Reverse Transcription Protocol (One-step SYBR Green I Dye Detection)

PCR Technologies Protocols Table of Contents

Reverse Transcription

Reverse transcription (RT) is the process of converting RNA to cDNA using a reverse transcriptase enzyme and dNTPs.

The RT step may be performed on total RNA such that a global cDNA is produced that is representative of all of the RNA transcripts in the sample (usually via a two-step protocol), or in a gene-specific approach such that only the RNA of interest is converted to cDNA (usually following a one-step protocol).

The following experiments can be used as basic RT protocols that can be modified to suit particular requirements. It is customary to either prepare cDNA using a two-step process with subsequent dilution of the cDNA prior to adding it to the PCR/qPCR, or to prepare a one-step reaction where both processes are carried out sequentially.

Equipment

• Quantitative PCR instrument
• Laminar flow hood for RT-qPCR set up (optional)

Reagents

• RNA (stock approximately 1 μg/μL)
• SYBR Green Quantitative RT-PCR kit (QR0100)
• PCR grade water: PCR grade water (W1754 or W4502) as 20 mL aliquots; freeze; use a fresh aliquot for each reaction.
• Forward and reverse PCR primers at 10 μM working stocks:
  Custom oligos can be ordered here.

Supplies

• Sterile filter pipette tips
• Sterile 1.5 mL screw-top microcentrifuge tubes (CLS430909)
  
  • PCR tubes and plates, select one to match desired format:
  • Individual thin-walled 200 μL PCR tubes (Z374873 or P3114)
  • Plates
    - 96-well plates (Z374903)
    - 384-well plates (Z374911)
    
  • Plate seals
    - ThermalSeal RTS™ Sealing Films (Z734438)
    - ThermalSeal RT2RR™ Film (Z722553)

Method

In the example given below, the primer concentrations can be adjusted according to the results of optimization procedures (Primer Concentration Optimization, Primer Optimization Using Temperature Gradient and Assay Optimization and Validation).
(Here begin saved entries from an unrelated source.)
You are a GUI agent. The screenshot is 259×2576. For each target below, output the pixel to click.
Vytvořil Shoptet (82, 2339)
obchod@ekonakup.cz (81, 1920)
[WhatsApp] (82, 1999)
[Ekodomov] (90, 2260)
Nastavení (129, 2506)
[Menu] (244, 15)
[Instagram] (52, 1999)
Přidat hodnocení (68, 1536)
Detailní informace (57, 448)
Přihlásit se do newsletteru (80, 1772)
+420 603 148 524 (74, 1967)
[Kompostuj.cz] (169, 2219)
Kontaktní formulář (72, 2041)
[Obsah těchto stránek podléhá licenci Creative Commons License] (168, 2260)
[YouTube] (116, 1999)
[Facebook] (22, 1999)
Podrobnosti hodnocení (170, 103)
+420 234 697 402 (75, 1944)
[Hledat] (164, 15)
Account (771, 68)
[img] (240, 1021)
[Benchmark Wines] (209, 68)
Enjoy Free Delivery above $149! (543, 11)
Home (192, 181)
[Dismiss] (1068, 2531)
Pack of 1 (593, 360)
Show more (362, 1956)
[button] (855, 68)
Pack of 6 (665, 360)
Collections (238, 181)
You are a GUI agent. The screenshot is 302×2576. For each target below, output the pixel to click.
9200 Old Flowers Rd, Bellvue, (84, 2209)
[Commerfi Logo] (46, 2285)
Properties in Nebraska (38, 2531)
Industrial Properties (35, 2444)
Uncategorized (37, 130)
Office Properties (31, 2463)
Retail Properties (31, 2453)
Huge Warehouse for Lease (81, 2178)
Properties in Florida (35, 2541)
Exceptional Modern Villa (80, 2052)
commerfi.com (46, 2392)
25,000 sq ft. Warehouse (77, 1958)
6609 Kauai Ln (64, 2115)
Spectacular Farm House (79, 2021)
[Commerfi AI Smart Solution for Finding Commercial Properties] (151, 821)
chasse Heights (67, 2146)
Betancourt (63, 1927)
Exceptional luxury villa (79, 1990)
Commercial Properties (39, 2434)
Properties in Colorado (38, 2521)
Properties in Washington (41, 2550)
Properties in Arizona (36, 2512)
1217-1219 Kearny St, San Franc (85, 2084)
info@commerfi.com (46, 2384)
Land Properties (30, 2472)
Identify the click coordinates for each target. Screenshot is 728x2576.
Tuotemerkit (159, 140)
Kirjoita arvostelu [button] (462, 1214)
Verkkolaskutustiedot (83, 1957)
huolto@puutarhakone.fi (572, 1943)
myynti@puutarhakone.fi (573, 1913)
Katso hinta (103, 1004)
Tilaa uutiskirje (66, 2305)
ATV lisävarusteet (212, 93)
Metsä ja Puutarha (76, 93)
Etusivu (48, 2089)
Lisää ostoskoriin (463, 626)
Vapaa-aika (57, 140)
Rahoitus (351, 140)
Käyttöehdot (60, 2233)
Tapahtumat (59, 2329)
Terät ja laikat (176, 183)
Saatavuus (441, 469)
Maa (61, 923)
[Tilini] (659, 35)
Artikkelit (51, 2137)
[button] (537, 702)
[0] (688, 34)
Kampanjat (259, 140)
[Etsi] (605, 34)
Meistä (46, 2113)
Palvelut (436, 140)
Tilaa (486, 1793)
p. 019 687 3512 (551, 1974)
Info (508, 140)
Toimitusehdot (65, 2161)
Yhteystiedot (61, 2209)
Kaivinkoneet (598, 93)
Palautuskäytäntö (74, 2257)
1. Place kit components and RNA samples on ice.
2. Mix and then centrifuge briefly to collect contents at the bottom of the tube.
3. Prepare a master mix for each reaction and control requiring RT enzyme plus 10% extra to allow for pipetting error
   according to Table P11-28.
4. Prepare a master mix for each control requiring NO RT enzyme plus 10% extra to allow for pipetting error referring to
   Table P11-28 but replacing the enzyme with PCR grade water.

5. Add 1 μL total RNA (250–2500 ng total per reaction) to each PCR tube. If using a PCR plate, follow a plate schematic to ensure that the reaction mix, samples and controls are added to the correct wells.
   
6. Add 24 μL master mix to each well, adding the No RT mix to the minus RT control samples.
   
7. After sealing each reaction or the plate, vortex gently to mix contents.
   
8. Centrifuge briefly to collect components at the bottom of the reaction tubes.
   
9. Set the real-time qPCR according to Table P11-29.

10. Run post-reaction melt analysis.